## Material to process
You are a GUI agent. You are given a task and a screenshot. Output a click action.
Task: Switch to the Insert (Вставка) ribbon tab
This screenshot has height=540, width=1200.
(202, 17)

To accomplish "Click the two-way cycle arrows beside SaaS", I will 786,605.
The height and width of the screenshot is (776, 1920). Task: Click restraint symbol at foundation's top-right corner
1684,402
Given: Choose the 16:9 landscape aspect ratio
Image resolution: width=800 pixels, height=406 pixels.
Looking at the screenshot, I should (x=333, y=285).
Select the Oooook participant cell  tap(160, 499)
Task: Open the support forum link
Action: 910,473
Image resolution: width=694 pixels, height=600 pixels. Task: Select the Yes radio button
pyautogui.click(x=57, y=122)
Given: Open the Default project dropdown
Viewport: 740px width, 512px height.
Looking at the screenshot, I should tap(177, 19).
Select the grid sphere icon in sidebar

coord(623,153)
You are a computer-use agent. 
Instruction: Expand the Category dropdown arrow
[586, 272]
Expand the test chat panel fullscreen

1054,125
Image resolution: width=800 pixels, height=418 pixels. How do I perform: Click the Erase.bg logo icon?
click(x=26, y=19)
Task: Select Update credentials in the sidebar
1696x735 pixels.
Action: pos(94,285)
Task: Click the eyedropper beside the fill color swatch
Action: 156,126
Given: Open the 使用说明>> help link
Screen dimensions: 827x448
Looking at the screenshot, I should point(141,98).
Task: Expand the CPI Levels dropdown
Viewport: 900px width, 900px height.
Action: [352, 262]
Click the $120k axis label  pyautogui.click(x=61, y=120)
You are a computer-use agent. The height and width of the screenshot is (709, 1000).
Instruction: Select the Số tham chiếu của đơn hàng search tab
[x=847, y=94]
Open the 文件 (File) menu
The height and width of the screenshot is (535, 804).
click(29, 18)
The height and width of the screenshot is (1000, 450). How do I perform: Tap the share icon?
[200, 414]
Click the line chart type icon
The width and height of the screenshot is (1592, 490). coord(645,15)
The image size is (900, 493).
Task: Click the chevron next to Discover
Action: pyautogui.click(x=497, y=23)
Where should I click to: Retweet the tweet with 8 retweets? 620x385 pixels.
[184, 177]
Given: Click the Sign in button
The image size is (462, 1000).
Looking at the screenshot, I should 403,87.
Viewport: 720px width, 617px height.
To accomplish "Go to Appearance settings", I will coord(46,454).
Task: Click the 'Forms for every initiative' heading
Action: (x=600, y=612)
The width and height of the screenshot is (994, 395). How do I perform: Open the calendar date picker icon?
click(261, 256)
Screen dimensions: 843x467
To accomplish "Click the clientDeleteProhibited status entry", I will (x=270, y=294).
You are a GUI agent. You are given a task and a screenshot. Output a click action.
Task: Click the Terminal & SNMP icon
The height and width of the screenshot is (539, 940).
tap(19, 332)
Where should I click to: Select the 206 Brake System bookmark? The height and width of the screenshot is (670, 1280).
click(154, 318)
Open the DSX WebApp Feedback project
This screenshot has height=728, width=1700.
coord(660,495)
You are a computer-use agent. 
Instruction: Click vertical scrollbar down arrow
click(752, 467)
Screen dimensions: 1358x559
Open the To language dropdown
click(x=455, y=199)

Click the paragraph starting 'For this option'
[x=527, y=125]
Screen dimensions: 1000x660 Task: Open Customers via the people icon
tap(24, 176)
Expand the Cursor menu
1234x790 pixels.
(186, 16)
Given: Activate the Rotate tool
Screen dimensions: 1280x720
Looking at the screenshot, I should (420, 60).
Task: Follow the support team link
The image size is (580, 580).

## What to produce
Begin with the line that has "Given: Click the Sign in button" in the listing above and end after the line that has "Given: Activate the Rotate tool"; output those lines exactly.

## Solution
Given: Click the Sign in button
The image size is (462, 1000).
Looking at the screenshot, I should 403,87.
Viewport: 720px width, 617px height.
To accomplish "Go to Appearance settings", I will coord(46,454).
Task: Click the 'Forms for every initiative' heading
Action: (x=600, y=612)
The width and height of the screenshot is (994, 395). How do I perform: Open the calendar date picker icon?
click(261, 256)
Screen dimensions: 843x467
To accomplish "Click the clientDeleteProhibited status entry", I will (x=270, y=294).
You are a GUI agent. You are given a task and a screenshot. Output a click action.
Task: Click the Terminal & SNMP icon
The height and width of the screenshot is (539, 940).
tap(19, 332)
Where should I click to: Select the 206 Brake System bookmark? The height and width of the screenshot is (670, 1280).
click(154, 318)
Open the DSX WebApp Feedback project
This screenshot has height=728, width=1700.
coord(660,495)
You are a computer-use agent. 
Instruction: Click vertical scrollbar down arrow
click(752, 467)
Screen dimensions: 1358x559
Open the To language dropdown
click(x=455, y=199)

Click the paragraph starting 'For this option'
[x=527, y=125]
Screen dimensions: 1000x660 Task: Open Customers via the people icon
tap(24, 176)
Expand the Cursor menu
1234x790 pixels.
(186, 16)
Given: Activate the Rotate tool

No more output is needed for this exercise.